Steve Irwin jokes will still get you in trouble.
Under the header, Irwin—a popular wildlife expert who was killed by a stingray in 2006—has his name crossed out with "World Series" next on the to-do list agenda.
Yes, judging by the outcry, many of you feel the same as most fans out there. Too soon.
Here is the official statement, via Marc Topkin of the Tampa Bay Times:
Last night Rays mascot Raymond was handed an inappropriate sign brought to the game by a fan. Fans are welcome to bring signs into Tropicana Field provided they are not offensive. The Tampa Bay Rays regret that this particular sign was displayed in the ballpark, and we apologize for the lapse in judgment.
Deadspin was one of the first sites to catch the astonishing image and received more pictures of Raymond posing with the sign from the man who made it.
If you are wondering how one simple sign could blow up to such great ends, consider that is all part of the design.
The Tampa Tribune has more information on 29-year-old Lloyd Johnson, a military veteran who thought up the sign that would later mandate a franchise apology to the world.
The St. Petersburg College sports marketing major is highly interested in what sells and would love nothing more than to one day work for the Rays. Somehow, I think that prospect may be in some jeopardy at the moment.
In the seventh inning, he spotted Raymond, handed him the sign, stood back and took it all in with photographs, via Deadspin:
There were a couple empty seats in front of me so Raymond sat down. I handed him the sign and he read it, obviously thought it was funny because he stood up on the chairs and held it up for literally 3 seconds, obviously realizing what he was doing or when he saw the reaction from some of the fans, and got down and tried to hand it back. That's when I started snappin off photos.
Apparently, Raymond had a moment of clarity when some fans showed some obvious disapproval.
Via The Tampa Tribune, we have to say Johnson was successful, at least when you consider what he intended to do:
He said he came up with the idea for the sign last week, channeling his marketing mindset developed when he worked for a T-shirt kiosk at Tyrone Square Mall. He found, through trial and error, 'that the more cutting edge/offensive the shirt, the more it would sell.'
'I had to explain the sign to some people I encountered, but most of the reaction…at the game was positive and funny,' he said.

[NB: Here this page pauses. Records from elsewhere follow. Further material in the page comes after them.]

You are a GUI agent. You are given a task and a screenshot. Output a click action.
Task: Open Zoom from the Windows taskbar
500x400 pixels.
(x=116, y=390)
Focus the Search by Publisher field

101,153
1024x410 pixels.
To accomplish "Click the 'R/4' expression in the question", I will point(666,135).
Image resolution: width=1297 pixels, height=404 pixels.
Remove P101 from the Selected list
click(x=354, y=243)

First off, if you have to explain your joke to most people, the joke is a failure. Second, going the offensive route does have one downside: People cringe rather than laugh, which is kind of detrimental to the comedic value.
So, the moral of the story is err on the side of cutting edge and ditch the entirety of "offensive." One rule of thumb might be to ask yourself whether the joke would lead to the public shaming of an entire franchise.
If the answer is yes, just make something out of the ESPN acronym like the rest of your fellow fans.